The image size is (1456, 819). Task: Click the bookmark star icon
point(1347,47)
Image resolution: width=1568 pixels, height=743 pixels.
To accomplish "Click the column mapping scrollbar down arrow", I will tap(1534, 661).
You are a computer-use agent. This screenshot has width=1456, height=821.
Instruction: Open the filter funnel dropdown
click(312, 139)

---

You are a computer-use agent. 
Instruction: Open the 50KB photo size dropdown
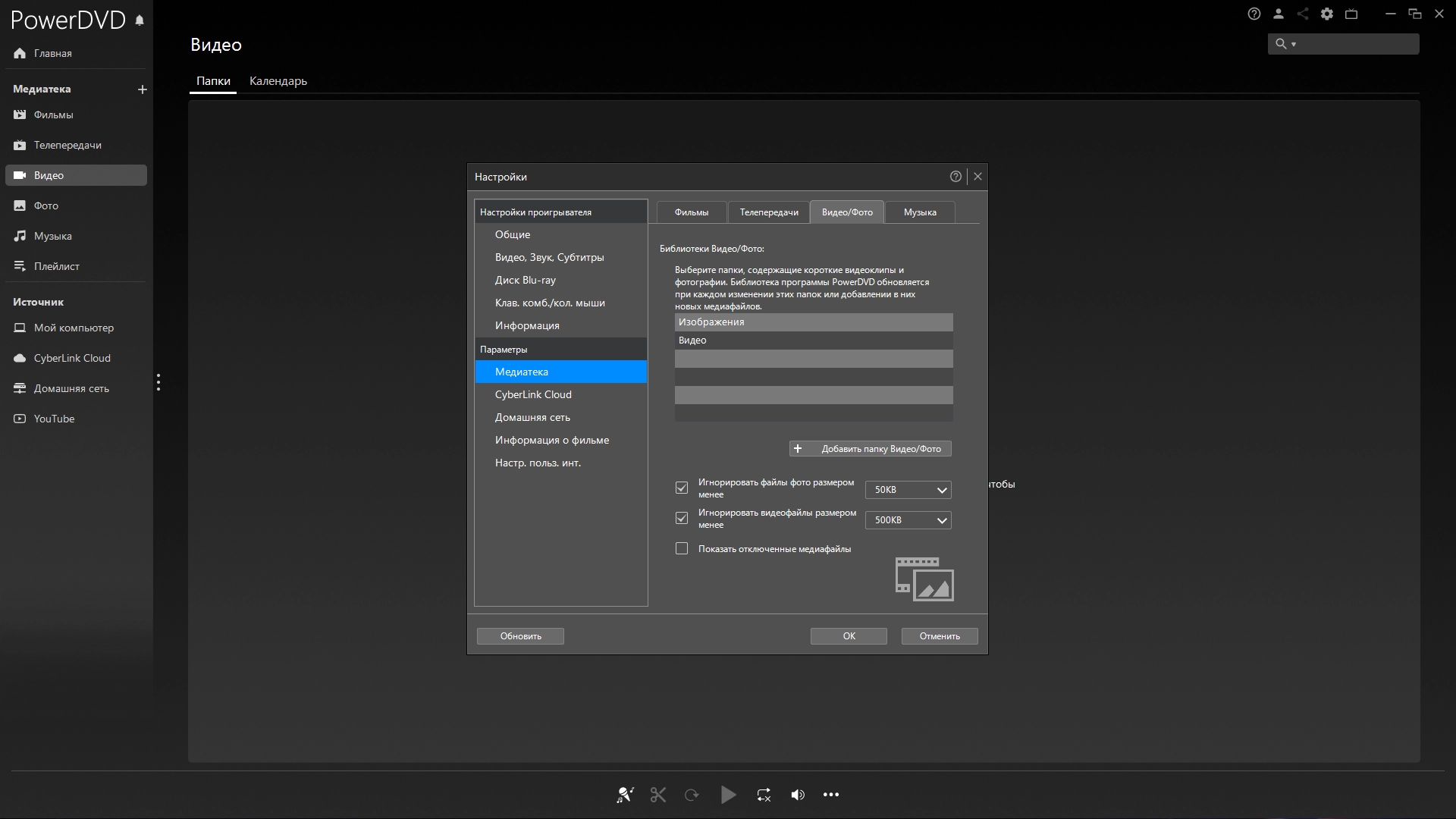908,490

WORK INSTRUCTION |
Wherever a line of the records above contains the string "height", copy that line out.

YOUR RESPONSE |
Image resolution: width=1568 pixels, height=743 pixels.
You are a computer-use agent. This screenshot has width=1456, height=821.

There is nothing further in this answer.